Description of the task:
Can you change every "Locate an element on the screen" to "Find an element on the screen" in the rows below and give them back with nothing else altered?

--- START ---

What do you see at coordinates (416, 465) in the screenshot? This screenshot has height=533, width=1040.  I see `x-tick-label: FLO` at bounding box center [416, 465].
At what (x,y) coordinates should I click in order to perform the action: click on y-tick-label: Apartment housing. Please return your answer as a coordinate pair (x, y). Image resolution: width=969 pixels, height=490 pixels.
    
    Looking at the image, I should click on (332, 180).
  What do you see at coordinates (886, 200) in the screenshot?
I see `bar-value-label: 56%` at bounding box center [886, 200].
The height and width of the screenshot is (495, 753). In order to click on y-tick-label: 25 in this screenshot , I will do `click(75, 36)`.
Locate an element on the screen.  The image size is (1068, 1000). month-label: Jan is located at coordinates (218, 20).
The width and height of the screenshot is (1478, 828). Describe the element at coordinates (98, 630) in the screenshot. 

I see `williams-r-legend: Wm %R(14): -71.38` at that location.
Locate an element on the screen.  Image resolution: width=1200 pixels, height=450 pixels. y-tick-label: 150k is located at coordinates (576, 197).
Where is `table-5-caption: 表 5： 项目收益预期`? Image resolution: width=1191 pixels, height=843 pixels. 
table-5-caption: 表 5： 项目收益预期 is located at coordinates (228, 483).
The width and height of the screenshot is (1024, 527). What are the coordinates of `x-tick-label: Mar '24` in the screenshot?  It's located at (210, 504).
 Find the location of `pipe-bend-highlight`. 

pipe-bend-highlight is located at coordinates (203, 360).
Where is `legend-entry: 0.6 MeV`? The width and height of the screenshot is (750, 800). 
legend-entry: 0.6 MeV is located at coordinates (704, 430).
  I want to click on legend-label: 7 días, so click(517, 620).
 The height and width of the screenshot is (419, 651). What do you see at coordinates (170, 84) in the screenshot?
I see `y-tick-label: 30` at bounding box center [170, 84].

--- END ---

Problem solution:
What do you see at coordinates (416, 465) in the screenshot? This screenshot has height=533, width=1040.  I see `x-tick-label: FLO` at bounding box center [416, 465].
At what (x,y) coordinates should I click in order to perform the action: click on y-tick-label: Apartment housing. Please return your answer as a coordinate pair (x, y). Image resolution: width=969 pixels, height=490 pixels.
    
    Looking at the image, I should click on (332, 180).
  What do you see at coordinates (886, 200) in the screenshot?
I see `bar-value-label: 56%` at bounding box center [886, 200].
The height and width of the screenshot is (495, 753). In order to click on y-tick-label: 25 in this screenshot , I will do `click(75, 36)`.
Find an element on the screen.  The image size is (1068, 1000). month-label: Jan is located at coordinates (218, 20).
The width and height of the screenshot is (1478, 828). Describe the element at coordinates (98, 630) in the screenshot. 

I see `williams-r-legend: Wm %R(14): -71.38` at that location.
Find an element on the screen.  Image resolution: width=1200 pixels, height=450 pixels. y-tick-label: 150k is located at coordinates (576, 197).
Where is `table-5-caption: 表 5： 项目收益预期`? Image resolution: width=1191 pixels, height=843 pixels. 
table-5-caption: 表 5： 项目收益预期 is located at coordinates (228, 483).
The width and height of the screenshot is (1024, 527). What are the coordinates of `x-tick-label: Mar '24` in the screenshot?  It's located at (210, 504).
 Find the location of `pipe-bend-highlight`. 

pipe-bend-highlight is located at coordinates (203, 360).
Where is `legend-entry: 0.6 MeV`? The width and height of the screenshot is (750, 800). 
legend-entry: 0.6 MeV is located at coordinates (704, 430).
  I want to click on legend-label: 7 días, so click(517, 620).
 The height and width of the screenshot is (419, 651). What do you see at coordinates (170, 84) in the screenshot?
I see `y-tick-label: 30` at bounding box center [170, 84].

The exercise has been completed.